Quelque 2 millions de Cubains ont émigré depuis l’avènement de la Révolution cubaine en 1959, en diverses vagues et pour diverses raisons, pour une population qui compte aujourd'hui 11,2 millions d'habitants.
Environ 1,8 million de Cubains vivent aux États-Unis, dont environ 1,2 million dans l'État de Floride, selon le recensement américain de 2010.
En 2011, quelque 400 000 Cubano-Américains sont ainsi venus passer quelques semaines à Cuba. Leurs "remesas" (envois d'argent) constituent une des principales sources de rentrées de devises pour Cuba, avec 2,5 milliards de dollars par an.
Cette réforme met ainsi officiellement fin à un symbole de la politique migratoire restrictive du régime de La Havane : la "carte blanche". Depuis les années 1960, les Cubains désireux de quitter l’île devait se faire délivrer ce fameux permis de sortie sur présentation d’une lettre d'invitation d’un pays étranger, où ils ne pouvaient rester que 11 mois sous peine de voir leurs biens confisqués et leurs noms inscrits sur la liste des exilés définitifs. Avec la nouvelle loi, la durée de séjour à l'étranger est portée à 24 mois. Dans le sens inverse, les expatriés pourront se rendre à Cuba sans le permis d’entrée jusqu’alors requis (voir encadré).
"Fin du 'fidélisme'"
Assimilée à la "fin du ‘fidélisme’" par la célèbre blogueuse cubaine d'opposition Yoani Sanchez, cette réforme s’inscrit, selon certains analystes, dans le mouvement de libéralisation amorcé au lendemain de l’arrivée officielle au pouvoir de Raul Castro, le frère cadet de Fidel, en 2008.

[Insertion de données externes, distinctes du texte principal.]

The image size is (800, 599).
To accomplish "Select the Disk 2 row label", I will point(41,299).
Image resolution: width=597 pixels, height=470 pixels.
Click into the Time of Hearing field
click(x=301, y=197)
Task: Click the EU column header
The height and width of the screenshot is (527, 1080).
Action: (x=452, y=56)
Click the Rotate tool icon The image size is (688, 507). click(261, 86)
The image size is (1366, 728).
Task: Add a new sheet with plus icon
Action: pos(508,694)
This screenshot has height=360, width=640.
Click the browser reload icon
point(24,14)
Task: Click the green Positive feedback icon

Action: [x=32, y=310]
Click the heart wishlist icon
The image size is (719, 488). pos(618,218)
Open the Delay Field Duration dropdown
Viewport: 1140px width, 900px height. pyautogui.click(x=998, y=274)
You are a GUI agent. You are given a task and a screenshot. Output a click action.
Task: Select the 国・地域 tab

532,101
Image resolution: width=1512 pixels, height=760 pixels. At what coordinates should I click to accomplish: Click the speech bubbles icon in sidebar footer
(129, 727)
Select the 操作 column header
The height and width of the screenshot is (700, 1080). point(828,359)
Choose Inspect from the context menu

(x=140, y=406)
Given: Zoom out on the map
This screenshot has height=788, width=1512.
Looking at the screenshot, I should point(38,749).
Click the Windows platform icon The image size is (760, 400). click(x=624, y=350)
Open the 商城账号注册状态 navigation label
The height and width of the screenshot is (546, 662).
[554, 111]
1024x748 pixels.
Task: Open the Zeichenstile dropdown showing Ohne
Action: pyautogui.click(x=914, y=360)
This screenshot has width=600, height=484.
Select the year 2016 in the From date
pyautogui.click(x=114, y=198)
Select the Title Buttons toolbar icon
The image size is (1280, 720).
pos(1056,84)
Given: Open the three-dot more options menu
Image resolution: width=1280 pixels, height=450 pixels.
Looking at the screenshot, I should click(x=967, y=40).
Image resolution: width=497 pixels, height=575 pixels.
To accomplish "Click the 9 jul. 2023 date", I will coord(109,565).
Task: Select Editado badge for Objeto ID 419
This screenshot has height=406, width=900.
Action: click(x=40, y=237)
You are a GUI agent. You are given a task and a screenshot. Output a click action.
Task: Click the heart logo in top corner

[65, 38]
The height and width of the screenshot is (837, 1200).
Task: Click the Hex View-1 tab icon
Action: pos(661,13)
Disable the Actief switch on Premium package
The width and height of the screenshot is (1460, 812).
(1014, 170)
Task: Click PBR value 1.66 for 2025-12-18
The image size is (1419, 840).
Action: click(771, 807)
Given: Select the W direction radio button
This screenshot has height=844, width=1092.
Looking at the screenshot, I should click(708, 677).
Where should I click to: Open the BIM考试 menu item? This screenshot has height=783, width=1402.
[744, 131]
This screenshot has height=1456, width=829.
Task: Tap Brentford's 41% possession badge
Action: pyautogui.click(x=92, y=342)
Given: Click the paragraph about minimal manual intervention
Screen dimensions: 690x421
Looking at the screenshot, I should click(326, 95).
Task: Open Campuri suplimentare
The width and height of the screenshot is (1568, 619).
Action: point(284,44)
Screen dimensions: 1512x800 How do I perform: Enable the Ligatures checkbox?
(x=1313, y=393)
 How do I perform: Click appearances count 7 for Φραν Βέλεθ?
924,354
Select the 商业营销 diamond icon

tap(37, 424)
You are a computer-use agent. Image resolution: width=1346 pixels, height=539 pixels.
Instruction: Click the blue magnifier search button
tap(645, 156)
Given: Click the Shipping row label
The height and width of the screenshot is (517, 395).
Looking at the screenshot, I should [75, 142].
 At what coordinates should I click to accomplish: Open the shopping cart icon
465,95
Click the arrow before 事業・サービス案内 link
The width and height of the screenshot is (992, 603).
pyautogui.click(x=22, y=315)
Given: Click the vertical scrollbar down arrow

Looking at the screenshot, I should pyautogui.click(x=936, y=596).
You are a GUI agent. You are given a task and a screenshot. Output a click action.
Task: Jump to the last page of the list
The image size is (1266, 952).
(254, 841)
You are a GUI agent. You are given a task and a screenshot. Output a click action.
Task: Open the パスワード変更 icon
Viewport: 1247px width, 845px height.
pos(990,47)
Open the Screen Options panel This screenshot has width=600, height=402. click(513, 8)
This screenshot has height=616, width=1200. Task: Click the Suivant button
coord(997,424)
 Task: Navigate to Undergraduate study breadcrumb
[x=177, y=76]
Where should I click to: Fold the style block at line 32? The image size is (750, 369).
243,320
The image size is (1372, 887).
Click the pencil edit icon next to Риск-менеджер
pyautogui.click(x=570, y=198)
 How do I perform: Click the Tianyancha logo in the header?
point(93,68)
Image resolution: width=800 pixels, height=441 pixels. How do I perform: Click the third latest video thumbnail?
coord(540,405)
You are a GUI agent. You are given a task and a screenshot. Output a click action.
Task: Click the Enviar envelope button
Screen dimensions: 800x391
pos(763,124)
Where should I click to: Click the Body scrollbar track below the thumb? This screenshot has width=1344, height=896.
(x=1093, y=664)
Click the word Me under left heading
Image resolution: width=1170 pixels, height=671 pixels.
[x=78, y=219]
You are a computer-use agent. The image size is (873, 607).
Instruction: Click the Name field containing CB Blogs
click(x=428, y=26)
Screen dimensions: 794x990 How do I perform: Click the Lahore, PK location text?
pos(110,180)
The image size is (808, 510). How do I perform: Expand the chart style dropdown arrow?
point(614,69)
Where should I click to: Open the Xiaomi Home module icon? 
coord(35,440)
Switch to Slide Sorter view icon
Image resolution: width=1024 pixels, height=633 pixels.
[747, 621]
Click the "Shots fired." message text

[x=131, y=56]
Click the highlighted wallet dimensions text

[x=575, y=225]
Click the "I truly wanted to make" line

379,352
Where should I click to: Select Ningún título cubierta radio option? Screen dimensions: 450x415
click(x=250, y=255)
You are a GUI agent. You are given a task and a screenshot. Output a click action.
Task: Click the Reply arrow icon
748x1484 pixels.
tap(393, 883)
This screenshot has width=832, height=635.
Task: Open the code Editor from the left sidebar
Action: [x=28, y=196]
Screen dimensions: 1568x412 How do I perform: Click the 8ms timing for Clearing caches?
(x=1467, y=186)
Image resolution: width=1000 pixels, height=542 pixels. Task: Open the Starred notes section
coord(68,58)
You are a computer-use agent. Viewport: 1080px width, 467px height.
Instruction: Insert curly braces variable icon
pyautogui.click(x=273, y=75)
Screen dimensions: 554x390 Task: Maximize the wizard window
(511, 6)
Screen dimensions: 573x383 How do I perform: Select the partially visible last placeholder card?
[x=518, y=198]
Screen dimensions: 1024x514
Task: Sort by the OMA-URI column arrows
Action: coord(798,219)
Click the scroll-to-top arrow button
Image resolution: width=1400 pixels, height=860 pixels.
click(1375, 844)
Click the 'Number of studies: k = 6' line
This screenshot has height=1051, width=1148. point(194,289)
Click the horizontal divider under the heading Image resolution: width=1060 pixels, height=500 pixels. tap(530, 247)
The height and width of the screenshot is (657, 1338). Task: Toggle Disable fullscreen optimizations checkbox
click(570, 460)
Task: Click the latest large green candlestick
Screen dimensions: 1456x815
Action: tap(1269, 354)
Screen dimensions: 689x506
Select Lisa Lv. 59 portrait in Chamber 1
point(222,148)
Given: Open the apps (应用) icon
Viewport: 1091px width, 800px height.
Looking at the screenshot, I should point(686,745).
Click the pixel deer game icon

De fait, la réforme sur les voyages suit toute une série d’ouvertures à l’économie de marché : accès à la propriété privée, ventes autorisées de véhicules, possibilité de crédit bancaire, soutien aux activités libérales, etc. "Cet assouplissement suit l’idée de la libéralisation de l’économie, commente Francisco Pena-Torres, journaliste au magazine chilien "Punto Final". À partir du moment où certains Cubains pourront sortir du territoire, ils pourront créer des entreprises à l’étranger ou faire du commerce avec d’autres pays. Aujourd’hui, l’île est dans l’obligation de se développer par elle-même. Cette ouverture peut donc lui servir… dans la mesure où le pouvoir le permet."
"Poudre aux yeux"
Présenté par La Havane comme un moyen de favoriser les échanges avec les exilés cubains, l’allègement des conditions de sortie ne concerne toutefois pas la totalité des quelque 11 millions de citoyens qui peuplent l’île. Ainsi, par crainte d’une fuite massive des "cerveaux", plusieurs catégories socio-professionnelles seront encore soumises à l’obligation de solliciter une autorisation de sortie. Sont concernés les militaires, les ingénieurs, les médecins et les sportifs de haut niveau, "c’est-à-dire des personnes indispensables à la bonne marche de l’État", persifle Jacobo Machover, journaliste et écrivain cubain exilé en France depuis 1963.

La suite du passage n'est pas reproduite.